Why Millennials Have the Greatest Stake in Social Security Expansion
Stephanie Connolly, Research Director of Social Security Works
Discussions about Social Security in politics and the media often focus on its role as a retirement program that provides vital protections to seniors. But the fact is that Social Security provides vital retirement, disability, and survivors’ insurance for all generations of Americans. In addition to significantly reducing senior poverty, Social Security is the nation’s largest children’s program and lifted 6.9 million Americans under age 65 out of poverty in 2014. And no generation has a greater stake in the fight to protect and expand Social Security benefits than today’s young workers, the millennial generation.
After coming of age in the wake of the Great Recession, millennials have inherited decades of wage stagnation and growing inequality. While median annual wages have grown just $1,422 in real dollars from 1986 to 2013, the average cost of attending a four-year college has more than doubled. Unless these trends reverse, many millennials will have to defer saving for retirement in order to pay off their educational debts, leaving them with fewer resources in retirement beyond Social Security. Indeed, millennials have accumulated less wealth than their parents’ generation had at the same age 25 years ago. These factors, combined with the disappearance of employer-sponsored traditional pension plans, mean that 3 in 5 younger households are at risk of being unable to maintain their standard of living in retirement.
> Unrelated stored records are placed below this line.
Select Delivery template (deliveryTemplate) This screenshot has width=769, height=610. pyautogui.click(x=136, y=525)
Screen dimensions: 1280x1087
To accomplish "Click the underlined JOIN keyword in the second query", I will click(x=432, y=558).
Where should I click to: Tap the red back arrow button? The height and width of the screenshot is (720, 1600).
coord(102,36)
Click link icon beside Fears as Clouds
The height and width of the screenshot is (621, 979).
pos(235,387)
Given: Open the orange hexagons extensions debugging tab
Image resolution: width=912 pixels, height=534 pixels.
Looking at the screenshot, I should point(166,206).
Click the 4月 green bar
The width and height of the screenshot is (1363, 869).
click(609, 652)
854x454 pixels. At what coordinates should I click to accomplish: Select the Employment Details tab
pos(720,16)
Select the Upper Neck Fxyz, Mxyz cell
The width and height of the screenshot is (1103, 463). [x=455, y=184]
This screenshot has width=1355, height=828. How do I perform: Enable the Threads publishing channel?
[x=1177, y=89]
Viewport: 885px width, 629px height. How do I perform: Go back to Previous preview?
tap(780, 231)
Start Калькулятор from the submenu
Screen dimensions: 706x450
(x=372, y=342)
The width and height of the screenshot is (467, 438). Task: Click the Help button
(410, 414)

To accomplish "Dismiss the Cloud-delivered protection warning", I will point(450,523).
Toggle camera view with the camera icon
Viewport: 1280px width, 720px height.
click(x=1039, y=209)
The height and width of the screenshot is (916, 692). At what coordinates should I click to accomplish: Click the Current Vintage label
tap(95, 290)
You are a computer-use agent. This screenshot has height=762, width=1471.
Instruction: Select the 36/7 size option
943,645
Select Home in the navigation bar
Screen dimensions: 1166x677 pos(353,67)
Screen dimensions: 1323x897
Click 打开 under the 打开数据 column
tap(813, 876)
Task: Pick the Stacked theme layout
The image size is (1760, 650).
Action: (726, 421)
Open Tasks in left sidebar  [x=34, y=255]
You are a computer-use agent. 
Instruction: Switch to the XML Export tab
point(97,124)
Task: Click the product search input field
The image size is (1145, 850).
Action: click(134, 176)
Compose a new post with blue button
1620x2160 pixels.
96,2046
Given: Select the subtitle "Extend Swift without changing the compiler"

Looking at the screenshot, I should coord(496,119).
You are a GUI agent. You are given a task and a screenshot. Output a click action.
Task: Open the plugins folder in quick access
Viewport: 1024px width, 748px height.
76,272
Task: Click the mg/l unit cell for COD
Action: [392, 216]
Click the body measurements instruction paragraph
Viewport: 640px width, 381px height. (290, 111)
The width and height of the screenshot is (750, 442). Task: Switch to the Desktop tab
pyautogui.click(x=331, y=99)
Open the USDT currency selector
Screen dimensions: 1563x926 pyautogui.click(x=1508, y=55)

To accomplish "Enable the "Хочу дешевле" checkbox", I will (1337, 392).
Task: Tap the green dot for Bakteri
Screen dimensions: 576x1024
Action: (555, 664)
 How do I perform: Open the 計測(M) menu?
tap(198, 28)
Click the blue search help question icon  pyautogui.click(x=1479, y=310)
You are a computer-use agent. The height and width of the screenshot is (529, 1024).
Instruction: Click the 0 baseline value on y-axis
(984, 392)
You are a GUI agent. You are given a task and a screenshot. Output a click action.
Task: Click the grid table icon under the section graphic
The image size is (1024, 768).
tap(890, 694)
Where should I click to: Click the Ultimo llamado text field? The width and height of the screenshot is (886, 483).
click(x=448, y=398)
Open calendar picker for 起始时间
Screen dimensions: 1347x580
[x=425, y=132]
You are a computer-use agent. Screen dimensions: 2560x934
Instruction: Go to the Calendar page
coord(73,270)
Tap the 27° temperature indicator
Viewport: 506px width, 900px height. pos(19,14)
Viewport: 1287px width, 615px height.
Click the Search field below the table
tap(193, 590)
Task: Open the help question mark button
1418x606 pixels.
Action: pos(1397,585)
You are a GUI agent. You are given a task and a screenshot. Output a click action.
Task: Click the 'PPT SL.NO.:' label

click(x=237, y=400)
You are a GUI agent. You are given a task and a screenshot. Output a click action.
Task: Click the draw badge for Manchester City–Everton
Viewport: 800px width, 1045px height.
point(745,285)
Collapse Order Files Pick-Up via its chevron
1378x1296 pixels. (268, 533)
The problem is particularly acute among millennials of color. Black and Latino households typically have lower incomes and significantly fewer assets than white, non-Hispanic households. And although Social Security benefits replace a larger percentage of lower earners’ incomes, their benefits are still smaller than those received by higher earners—leaving households of color less able to contend with the high healthcare costs experienced by seniors and people with disabilities.